Can you retype the lines from the one containing "How do I perform: Click" through the one containing "The height and", both included, with the pictures left out?

[Records of word and element locations]
= = = =

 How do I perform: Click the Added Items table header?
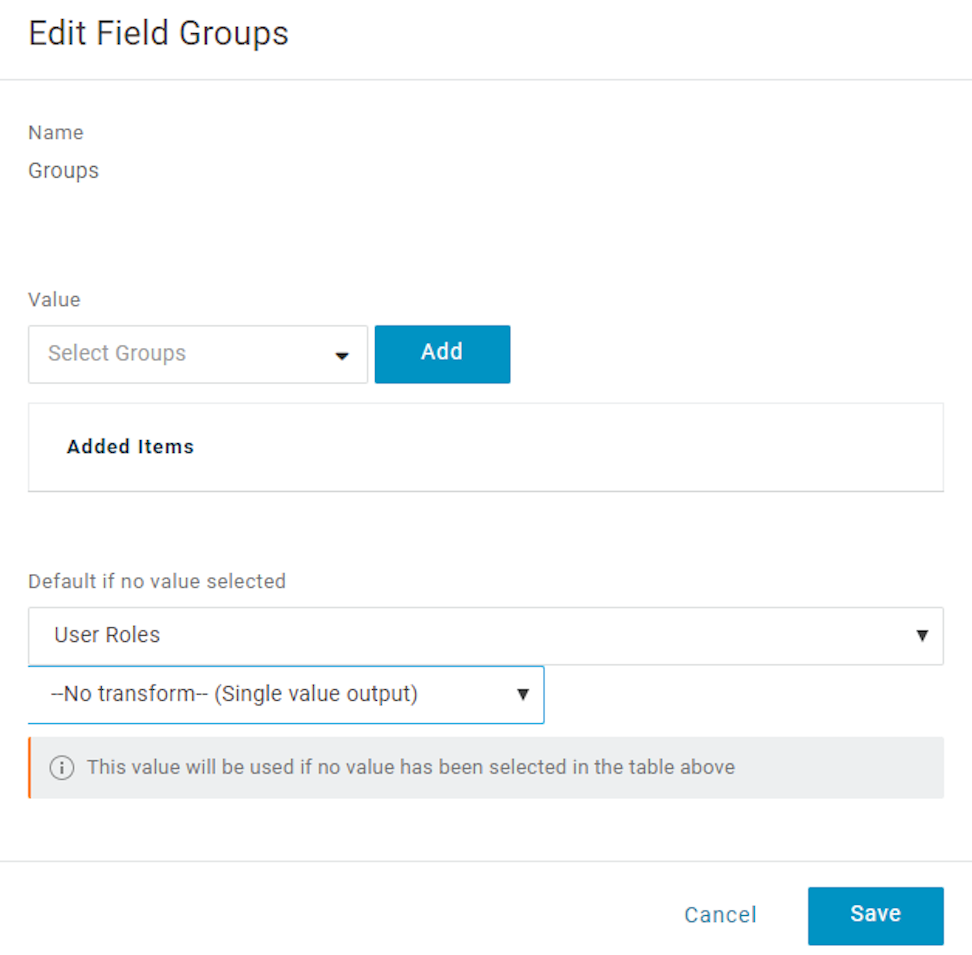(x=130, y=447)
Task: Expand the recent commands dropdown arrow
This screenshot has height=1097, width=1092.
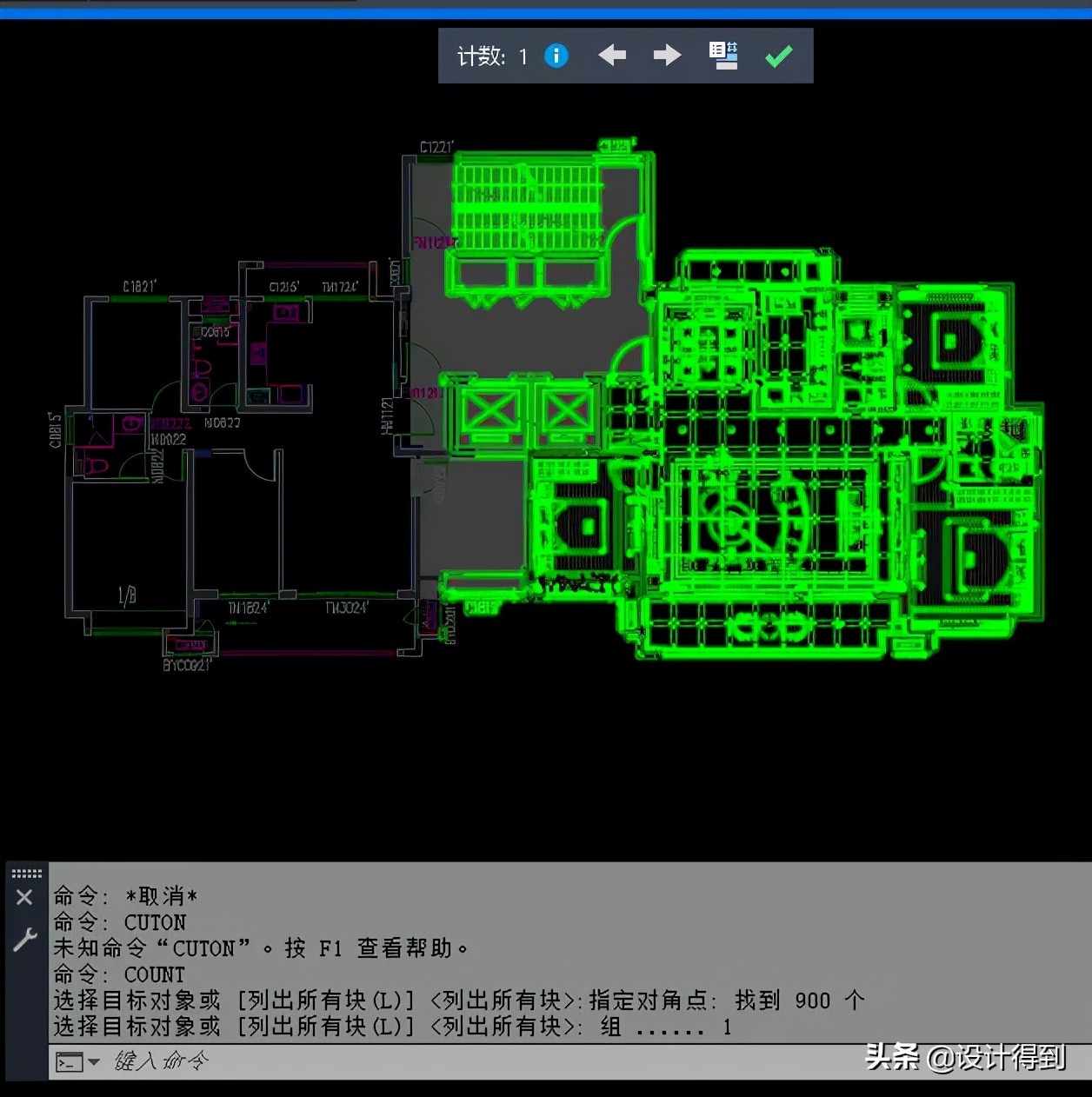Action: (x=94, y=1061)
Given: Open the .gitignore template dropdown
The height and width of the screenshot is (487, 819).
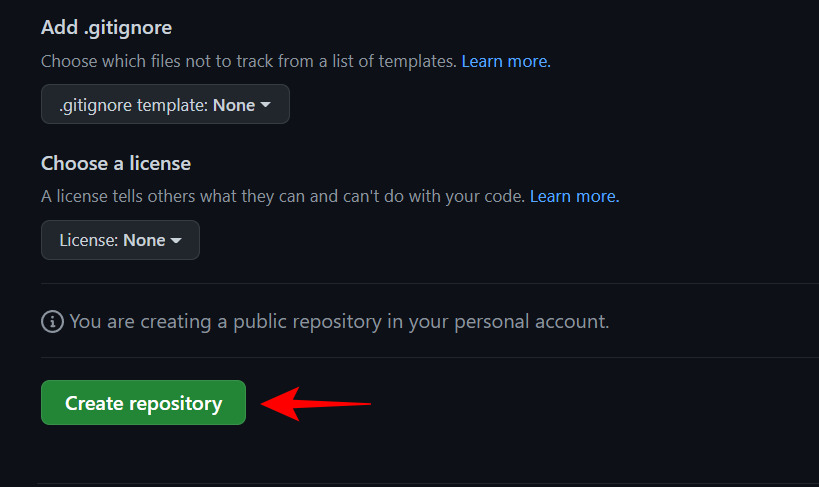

= = = =

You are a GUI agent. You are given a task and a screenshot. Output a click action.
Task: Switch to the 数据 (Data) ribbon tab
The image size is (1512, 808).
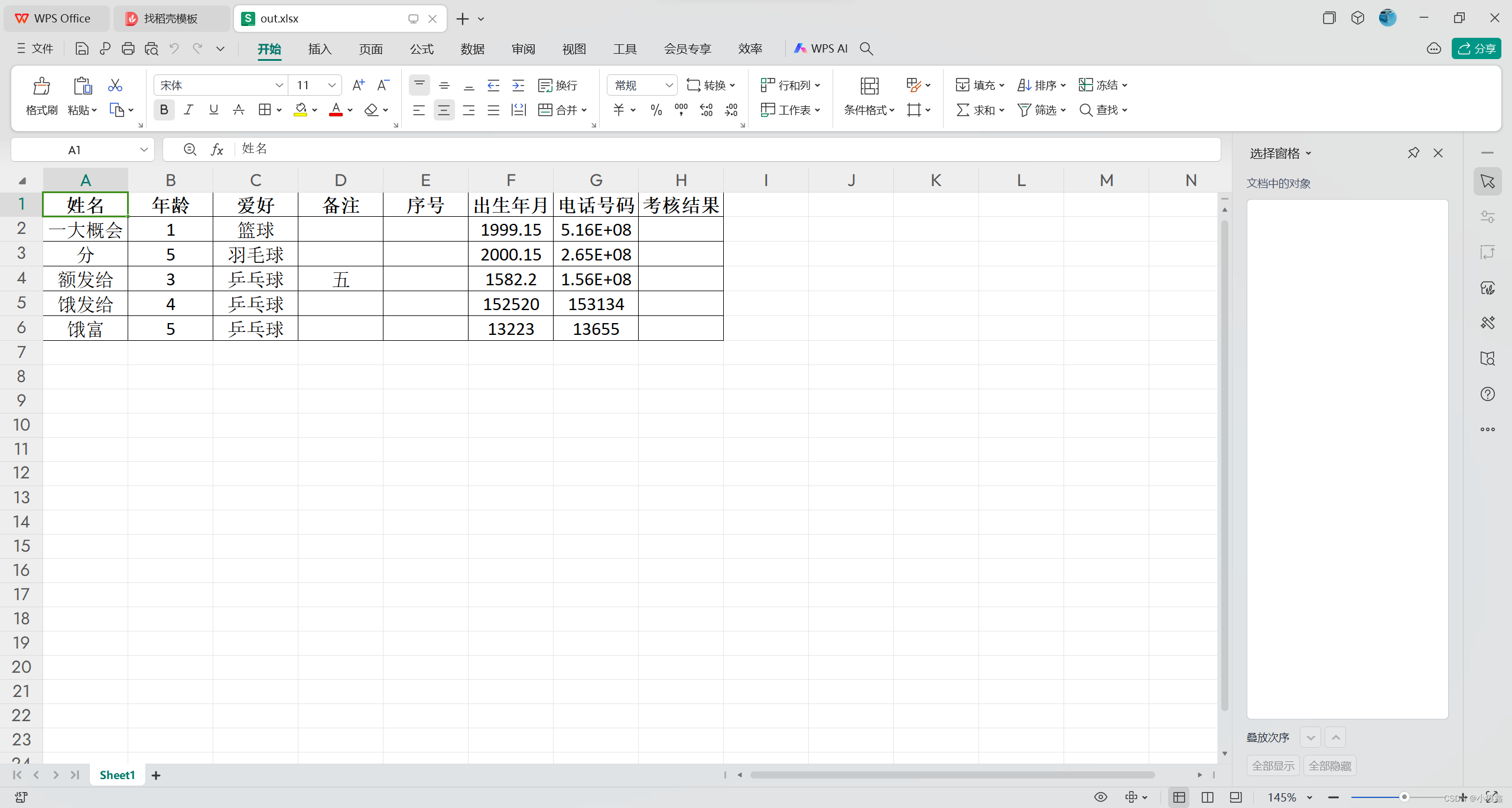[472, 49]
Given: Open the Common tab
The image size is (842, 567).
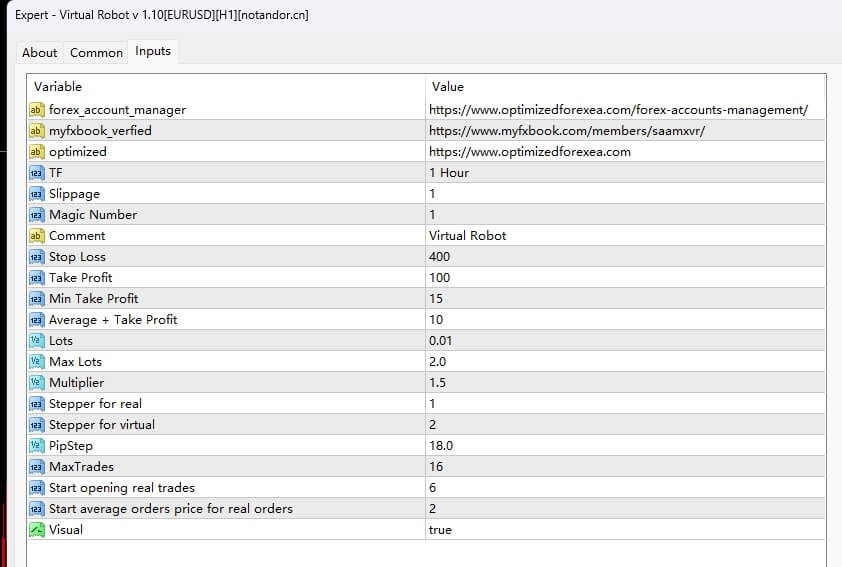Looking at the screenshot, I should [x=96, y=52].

= = = =

_FINAL ANSWER:_
 How do I perform: Click the Added Items table header?
(x=130, y=447)
Task: Expand the recent commands dropdown arrow
This screenshot has height=1097, width=1092.
Action: (x=94, y=1061)
Given: Open the .gitignore template dropdown
The height and width of the screenshot is (487, 819).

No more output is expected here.